2年目である本年度は①昨年実施したシングルセル解析のデータ解析、および②唾液腺障害と関連が報告されていない種類の自己抗体の詳細解析、の2つを進めた。
①に関しては、昨年度実施した解析データでクラスタリングを行い、複数のサブセットを同定し、その各細胞種のマーカー遺伝子/タンパク質となりそうな特異的に発現するタンパク質をリストアップし、免疫染色で確認した。漿液性腺房細胞、粘液性腺房細胞、導管細胞、上皮幹細胞の複数のマーカーの発現が蛍光免疫染色により確認された。また得られたリンパ球のBCR配列を解析し、そこから100種類以上の抗体のV領域を選定し、核酸合成を進めており、来年度に抗体として発現させ反応性を確認し、自己反応性の有無やそれによる遺伝子発現の特徴を検討する予定としている。
②に関して、筋炎、間質性肺炎、皮膚症状、関節症状の４病変が出現する事が知られる抗ARS抗体陽性の患者さんの肺胞洗浄液中のB細胞から抗体を作製し、抗ARS抗体が産生されている事を確認していたが、本研究内で、抗ARS抗体陽性の患者の唾液腺検体２例を偶発的に入手できた。そこから100種類の抗体を作製し解析した所、うち4割の抗体が抗ARS抗体もしくはそれに関連する自己抗体であった。これまで抗ARS抗体陽性患者で唾液腺障害が合併するという報告はなく、唾液腺で抗ARS抗体が産生されている事は想定外の結果であった。これらの抗体はsomatic hypermutationを蓄積して自己抗原への親和性を増しており、また抗原の様々な部位に反応していたことから、肺でも唾液腺でも同様に抗原に依存した自己抗体産生が行われていると考えられた。臨床的には抗ARS抗体症候群患者が口腔乾燥症状を訴えた場合、シェーグレン症候群の合併と判断されていたと思われ、今後どう疾患の口腔乾燥症状につき、唾液腺病変の精査と症例の蓄積を進める。
This year, the second year of the project, we proceeded with two studies: (1) data analysis of the single cell analysis conducted last year, and (2) detailed analysis of autoantibodies of types not reported to be associated with salivary gland disorders.
For (1), clustering was performed on the analysis data conducted last year to identify multiple cell subsets, and a list of specifically expressed proteins that are likely to be marker genes/proteins for each of these cell types was made. The candidates were confirmed by immunostaining. Expression of multiple markers in serous gland cells, mucous gland cells, ductal cells, and stem cells was confirmed by fluorescent immunostaining. The BCR sequences of the obtained lymphocytes were analyzed, and the V regions of more than 100 types of antibodies were selected from them, and nucleic acid synthesis is in progress. In the next year, we plans to produce antibodies and confirm their reactivity, and investigate the presence or absence of autoreactivity and the characteristics of gene expression.

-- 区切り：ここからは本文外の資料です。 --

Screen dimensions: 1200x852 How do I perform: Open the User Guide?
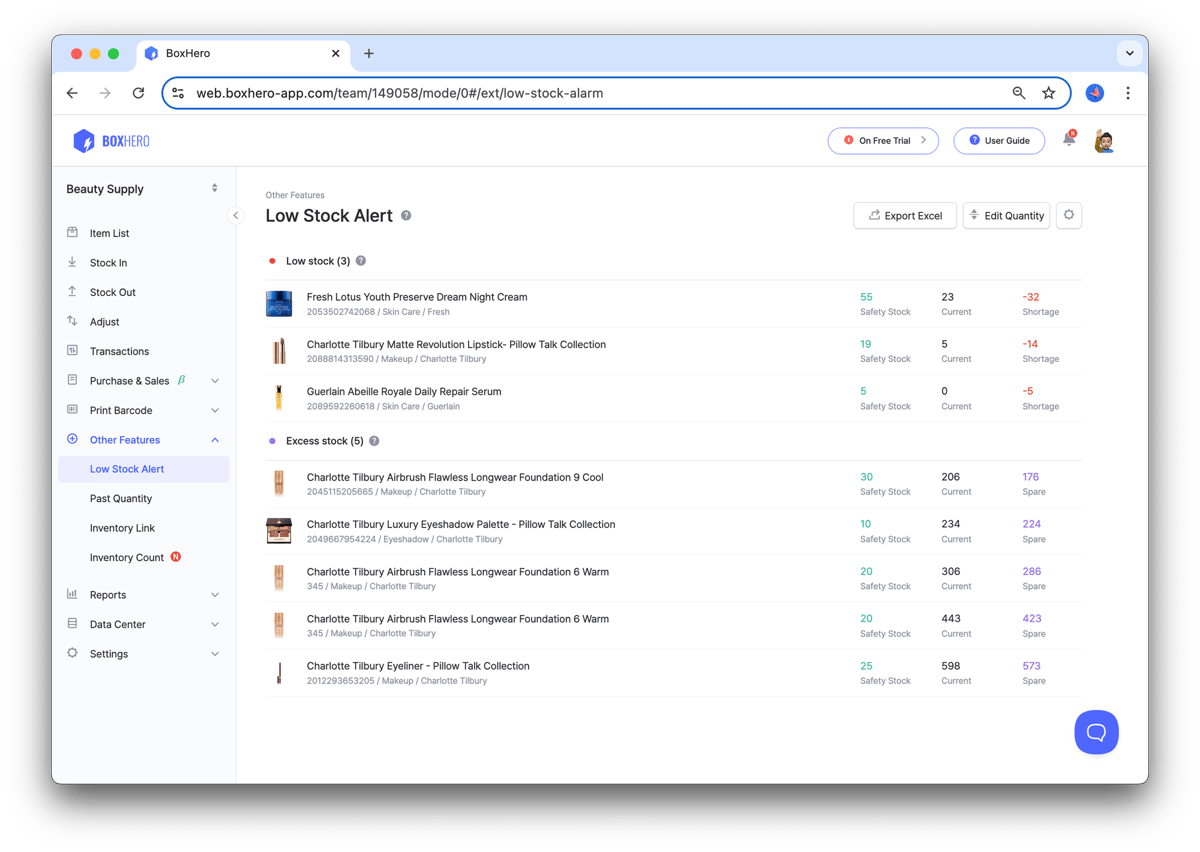tap(998, 140)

For (2), we had produced antibodies from B cells in alveolar lavage fluid of patients positive for anti-ARS antibodies, which are known to cause four lesions: myositis, interstitial pneumonia, skin symptoms, and joint symptoms, and had confirmed that anti-ARS antibodies were produced in lungs. In this study, two salivary gland specimens from patients with anti-ARS antibody-positive disease were obtained by chance. We generated and analyzed 100 antibodies from them, and found that 40% of the antibodies were anti-ARS antibodies or related autoantibodies. The fact that anti-ARS antibodies are produced in the salivary glands was unexpected, since there have been no reports of salivary gland disorders in anti-ARS antibody-positive patients. These antibodies increased their affinity for self-antigens by accumulating somatic hypermutations, and reacted to various sites of antigens. These results suggest that antigen-dependent production of autoantibodies occurs in the lungs and salivary glands as well. Until now, clinically, when a patient with anti-ARS syndrome complained of xerostomia, it was considered to be a complication of Sjogren's syndrome. We will continue to examine antigen specificity of salivary glands B cells and accumulate cases of xerostomia in this disease.